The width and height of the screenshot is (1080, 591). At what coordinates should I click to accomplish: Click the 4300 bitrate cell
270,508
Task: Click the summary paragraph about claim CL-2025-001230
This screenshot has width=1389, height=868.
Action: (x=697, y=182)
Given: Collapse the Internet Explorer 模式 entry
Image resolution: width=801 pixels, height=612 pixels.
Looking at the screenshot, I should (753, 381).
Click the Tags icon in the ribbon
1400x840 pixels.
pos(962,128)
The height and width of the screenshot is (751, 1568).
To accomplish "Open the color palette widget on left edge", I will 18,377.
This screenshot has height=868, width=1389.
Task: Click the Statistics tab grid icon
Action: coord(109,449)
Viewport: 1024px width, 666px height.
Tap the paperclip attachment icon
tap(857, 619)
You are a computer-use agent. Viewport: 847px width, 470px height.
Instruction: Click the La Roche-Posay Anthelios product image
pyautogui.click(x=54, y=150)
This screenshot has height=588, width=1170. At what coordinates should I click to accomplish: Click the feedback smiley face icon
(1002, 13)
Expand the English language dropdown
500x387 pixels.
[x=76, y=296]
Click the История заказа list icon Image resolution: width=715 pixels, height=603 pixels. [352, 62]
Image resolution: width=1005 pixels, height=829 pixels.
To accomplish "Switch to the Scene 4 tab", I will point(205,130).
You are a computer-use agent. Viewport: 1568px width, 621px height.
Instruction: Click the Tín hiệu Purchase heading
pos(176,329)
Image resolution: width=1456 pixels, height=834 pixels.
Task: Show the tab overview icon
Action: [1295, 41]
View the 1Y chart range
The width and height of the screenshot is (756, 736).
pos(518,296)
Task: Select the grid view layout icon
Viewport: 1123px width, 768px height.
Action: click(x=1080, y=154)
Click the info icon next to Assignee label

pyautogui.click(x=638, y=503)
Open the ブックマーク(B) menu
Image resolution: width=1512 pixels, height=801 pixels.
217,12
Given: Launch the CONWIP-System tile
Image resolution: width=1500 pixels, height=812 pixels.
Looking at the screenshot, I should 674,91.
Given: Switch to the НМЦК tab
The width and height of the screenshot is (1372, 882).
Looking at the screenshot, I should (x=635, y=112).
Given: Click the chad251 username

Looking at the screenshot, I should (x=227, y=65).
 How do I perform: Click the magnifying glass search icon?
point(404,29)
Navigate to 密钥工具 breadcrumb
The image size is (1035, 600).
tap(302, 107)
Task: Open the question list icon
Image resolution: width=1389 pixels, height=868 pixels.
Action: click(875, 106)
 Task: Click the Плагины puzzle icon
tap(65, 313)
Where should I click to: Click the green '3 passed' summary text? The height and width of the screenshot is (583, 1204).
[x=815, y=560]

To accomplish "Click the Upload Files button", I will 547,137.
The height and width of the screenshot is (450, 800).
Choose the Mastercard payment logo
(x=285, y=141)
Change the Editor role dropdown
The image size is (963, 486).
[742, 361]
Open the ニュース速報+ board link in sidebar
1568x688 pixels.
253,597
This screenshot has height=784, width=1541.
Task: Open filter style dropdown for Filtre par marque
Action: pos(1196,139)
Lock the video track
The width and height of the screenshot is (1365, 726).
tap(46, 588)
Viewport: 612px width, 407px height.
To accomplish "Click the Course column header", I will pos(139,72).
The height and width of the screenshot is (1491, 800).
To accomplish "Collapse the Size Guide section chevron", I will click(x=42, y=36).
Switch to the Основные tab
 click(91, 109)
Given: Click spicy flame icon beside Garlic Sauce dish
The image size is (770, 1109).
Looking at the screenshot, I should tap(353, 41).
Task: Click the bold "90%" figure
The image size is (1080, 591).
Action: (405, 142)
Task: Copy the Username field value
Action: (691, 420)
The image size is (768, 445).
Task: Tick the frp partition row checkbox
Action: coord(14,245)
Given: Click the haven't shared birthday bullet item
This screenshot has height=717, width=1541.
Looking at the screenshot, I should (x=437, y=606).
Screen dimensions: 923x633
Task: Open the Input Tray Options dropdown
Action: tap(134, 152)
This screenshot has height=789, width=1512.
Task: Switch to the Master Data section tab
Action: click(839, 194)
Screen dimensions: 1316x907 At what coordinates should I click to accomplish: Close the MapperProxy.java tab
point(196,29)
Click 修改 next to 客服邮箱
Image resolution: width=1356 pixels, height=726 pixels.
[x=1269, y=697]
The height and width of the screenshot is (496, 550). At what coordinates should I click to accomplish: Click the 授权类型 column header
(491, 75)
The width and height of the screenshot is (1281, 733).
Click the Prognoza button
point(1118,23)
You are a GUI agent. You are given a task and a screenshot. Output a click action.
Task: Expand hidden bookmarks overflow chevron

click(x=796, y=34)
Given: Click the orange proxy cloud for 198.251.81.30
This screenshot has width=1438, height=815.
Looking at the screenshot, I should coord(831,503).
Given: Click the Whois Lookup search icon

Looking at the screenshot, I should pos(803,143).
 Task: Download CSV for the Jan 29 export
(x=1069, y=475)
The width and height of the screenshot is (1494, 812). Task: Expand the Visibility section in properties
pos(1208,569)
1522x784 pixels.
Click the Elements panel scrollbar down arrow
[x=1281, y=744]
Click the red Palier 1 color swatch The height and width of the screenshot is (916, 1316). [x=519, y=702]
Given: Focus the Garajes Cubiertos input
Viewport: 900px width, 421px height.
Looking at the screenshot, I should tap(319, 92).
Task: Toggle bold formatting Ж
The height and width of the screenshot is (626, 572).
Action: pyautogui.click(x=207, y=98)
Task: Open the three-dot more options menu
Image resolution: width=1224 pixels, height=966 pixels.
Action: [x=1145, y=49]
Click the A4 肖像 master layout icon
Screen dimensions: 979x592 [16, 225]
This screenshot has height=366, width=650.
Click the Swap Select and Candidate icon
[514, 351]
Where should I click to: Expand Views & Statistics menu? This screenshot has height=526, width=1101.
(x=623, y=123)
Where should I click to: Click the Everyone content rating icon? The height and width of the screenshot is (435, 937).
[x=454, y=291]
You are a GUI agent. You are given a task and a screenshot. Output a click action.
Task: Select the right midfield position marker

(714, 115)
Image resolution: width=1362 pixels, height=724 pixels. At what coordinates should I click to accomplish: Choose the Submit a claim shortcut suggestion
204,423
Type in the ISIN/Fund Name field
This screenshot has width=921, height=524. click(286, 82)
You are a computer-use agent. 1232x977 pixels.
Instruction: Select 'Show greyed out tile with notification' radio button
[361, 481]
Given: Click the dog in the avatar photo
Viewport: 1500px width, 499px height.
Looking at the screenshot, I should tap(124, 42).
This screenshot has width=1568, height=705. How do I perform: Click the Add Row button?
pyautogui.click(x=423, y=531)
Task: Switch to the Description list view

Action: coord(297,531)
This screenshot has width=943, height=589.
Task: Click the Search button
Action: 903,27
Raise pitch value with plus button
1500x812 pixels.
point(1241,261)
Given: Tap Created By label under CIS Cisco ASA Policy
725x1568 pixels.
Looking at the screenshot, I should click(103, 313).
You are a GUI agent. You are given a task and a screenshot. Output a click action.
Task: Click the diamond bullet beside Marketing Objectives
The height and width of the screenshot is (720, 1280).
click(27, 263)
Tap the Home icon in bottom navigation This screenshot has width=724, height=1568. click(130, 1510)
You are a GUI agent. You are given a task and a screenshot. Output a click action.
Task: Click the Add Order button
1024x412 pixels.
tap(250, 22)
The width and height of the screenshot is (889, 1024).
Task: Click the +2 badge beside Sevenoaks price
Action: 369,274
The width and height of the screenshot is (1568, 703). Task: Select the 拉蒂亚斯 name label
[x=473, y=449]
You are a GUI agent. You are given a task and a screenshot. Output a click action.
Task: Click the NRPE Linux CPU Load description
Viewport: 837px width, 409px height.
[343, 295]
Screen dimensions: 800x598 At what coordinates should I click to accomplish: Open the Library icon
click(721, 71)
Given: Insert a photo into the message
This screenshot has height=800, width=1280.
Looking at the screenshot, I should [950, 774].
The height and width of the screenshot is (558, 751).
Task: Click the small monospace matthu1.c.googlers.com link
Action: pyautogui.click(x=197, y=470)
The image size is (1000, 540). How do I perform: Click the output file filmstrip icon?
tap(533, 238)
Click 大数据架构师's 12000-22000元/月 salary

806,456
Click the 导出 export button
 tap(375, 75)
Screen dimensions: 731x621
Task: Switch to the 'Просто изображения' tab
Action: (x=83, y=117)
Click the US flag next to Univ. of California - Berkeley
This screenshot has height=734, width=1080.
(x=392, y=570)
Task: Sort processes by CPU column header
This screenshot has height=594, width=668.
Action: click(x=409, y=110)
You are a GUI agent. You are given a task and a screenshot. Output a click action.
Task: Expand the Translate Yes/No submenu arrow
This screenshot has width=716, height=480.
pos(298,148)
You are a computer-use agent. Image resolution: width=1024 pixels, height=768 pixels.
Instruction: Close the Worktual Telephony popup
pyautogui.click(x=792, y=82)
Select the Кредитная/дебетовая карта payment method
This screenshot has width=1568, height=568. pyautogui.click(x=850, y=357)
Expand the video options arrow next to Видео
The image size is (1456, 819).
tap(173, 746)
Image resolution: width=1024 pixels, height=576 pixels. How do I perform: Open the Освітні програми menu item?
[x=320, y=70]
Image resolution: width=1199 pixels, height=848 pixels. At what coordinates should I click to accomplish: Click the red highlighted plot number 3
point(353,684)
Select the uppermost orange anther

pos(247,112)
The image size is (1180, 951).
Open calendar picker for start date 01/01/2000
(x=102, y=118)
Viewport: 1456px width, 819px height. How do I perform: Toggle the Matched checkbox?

+++

> DIRECTIONS FOR THIS TASK
Copy out the part of the material that opens with the line containing "Switch to the Основные tab" and closes with the line containing "(x=1069, y=475)", keeping every line exactly as it stands.

> FULL RESPONSE
Switch to the Основные tab
 click(91, 109)
Given: Click spicy flame icon beside Garlic Sauce dish
The image size is (770, 1109).
Looking at the screenshot, I should tap(353, 41).
Task: Click the bold "90%" figure
The image size is (1080, 591).
Action: (405, 142)
Task: Copy the Username field value
Action: (691, 420)
The image size is (768, 445).
Task: Tick the frp partition row checkbox
Action: coord(14,245)
Given: Click the haven't shared birthday bullet item
This screenshot has height=717, width=1541.
Looking at the screenshot, I should (x=437, y=606).
Screen dimensions: 923x633
Task: Open the Input Tray Options dropdown
Action: tap(134, 152)
This screenshot has height=789, width=1512.
Task: Switch to the Master Data section tab
Action: click(839, 194)
Screen dimensions: 1316x907 At what coordinates should I click to accomplish: Close the MapperProxy.java tab
point(196,29)
Click 修改 next to 客服邮箱
Image resolution: width=1356 pixels, height=726 pixels.
[x=1269, y=697]
The height and width of the screenshot is (496, 550). At what coordinates should I click to accomplish: Click the 授权类型 column header
(491, 75)
The width and height of the screenshot is (1281, 733).
Click the Prognoza button
point(1118,23)
You are a GUI agent. You are given a task and a screenshot. Output a click action.
Task: Expand hidden bookmarks overflow chevron

click(x=796, y=34)
Given: Click the orange proxy cloud for 198.251.81.30
This screenshot has width=1438, height=815.
Looking at the screenshot, I should coord(831,503).
Given: Click the Whois Lookup search icon

Looking at the screenshot, I should pos(803,143).
 Task: Download CSV for the Jan 29 export
(x=1069, y=475)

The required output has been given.